🤖 AI Summary
This work addresses stability issues in nnAudio arising from TorchScript incompatibility, edge cases in inverse transforms, and dependency drift in modern PyTorch environments. We refactor the STFT and iSTFT implementations to eliminate dynamic state changes, standardize parameter handling, and explicitly restrict reliable inverse STFT reconstruction to uniformly spaced frequency bins—raising errors for unsupported configurations. Additionally, we ensure that the variable-Q transform (VQT) strictly degenerates to the constant-Q transform (CQT) when γ = 0 and resolve compatibility issues between the cepstral feature pipeline (CFP) and recent SciPy versions. Through differentiable audio transforms, TorchScript-compatible static compilation, and updated dependencies, our implementation achieves robust deployment, validated by comprehensive regression testing, significantly enhancing the reliability and robustness of audio feature extraction for both research and engineering applications.
📝 Abstract
nnAudio is an open-source audio feature extraction toolbox for deep learning, but its use in current environments is hindered by TorchScript incompatibilities, inverse-transform edge cases, and dependency drift. We present a targeted modernization for modern PyTorch and scientific Python.
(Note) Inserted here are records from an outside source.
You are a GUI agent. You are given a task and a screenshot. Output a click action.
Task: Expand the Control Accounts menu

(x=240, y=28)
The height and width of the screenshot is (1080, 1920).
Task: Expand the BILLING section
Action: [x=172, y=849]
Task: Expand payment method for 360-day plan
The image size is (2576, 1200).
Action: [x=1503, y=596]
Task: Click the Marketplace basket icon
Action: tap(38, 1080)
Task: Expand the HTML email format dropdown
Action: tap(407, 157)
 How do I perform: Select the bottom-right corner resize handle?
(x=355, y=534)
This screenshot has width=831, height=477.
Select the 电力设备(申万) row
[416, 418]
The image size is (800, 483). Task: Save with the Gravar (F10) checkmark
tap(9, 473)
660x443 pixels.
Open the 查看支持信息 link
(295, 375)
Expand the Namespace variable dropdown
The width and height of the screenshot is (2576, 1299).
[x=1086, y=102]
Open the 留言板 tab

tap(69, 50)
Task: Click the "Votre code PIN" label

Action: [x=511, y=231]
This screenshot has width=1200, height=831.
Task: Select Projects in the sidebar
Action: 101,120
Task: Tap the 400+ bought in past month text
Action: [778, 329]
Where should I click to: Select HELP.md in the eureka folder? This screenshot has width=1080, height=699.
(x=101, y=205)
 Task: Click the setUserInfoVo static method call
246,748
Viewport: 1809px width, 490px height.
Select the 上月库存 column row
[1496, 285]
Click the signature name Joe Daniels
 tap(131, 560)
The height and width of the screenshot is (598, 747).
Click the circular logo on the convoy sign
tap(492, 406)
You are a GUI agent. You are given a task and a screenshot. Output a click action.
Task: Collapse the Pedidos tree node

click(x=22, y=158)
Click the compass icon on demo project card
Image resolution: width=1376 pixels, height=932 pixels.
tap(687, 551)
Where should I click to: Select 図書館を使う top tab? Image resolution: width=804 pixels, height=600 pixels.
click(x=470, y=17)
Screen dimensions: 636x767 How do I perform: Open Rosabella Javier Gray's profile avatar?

We resolve TorchScript compilation failures in STFT and iSTFT by removing dynamic state mutation and module construction from scripted code paths and tightening argument handling in inverse-related helpers. We clarify inverse-STFT behavior by restricting reliable inversion to the uniform-bin setting (freq_scale=`no') and raising explicit runtime errors for unsupported frequency scales, preventing silently degraded reconstructions. We restore CFP compatibility with modern SciPy and ensure VQT reduces to CQT when gamma = 0. Regression tests cover the new STFT/iSTFT behaviors, and the updated codebase passes the full repository test suite in a modern Python environment. These improvements provide a more robust foundation for differentiable audio analysis in research and deployment.